_Input data_.
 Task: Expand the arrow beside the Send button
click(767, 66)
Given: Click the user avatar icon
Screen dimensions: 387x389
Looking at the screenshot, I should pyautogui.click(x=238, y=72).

_Given instruction_. Set down each of the entries above again, word for word and line for line.

_Solution for this problem_.
 Task: Expand the arrow beside the Send button
click(767, 66)
Given: Click the user avatar icon
Screen dimensions: 387x389
Looking at the screenshot, I should pyautogui.click(x=238, y=72).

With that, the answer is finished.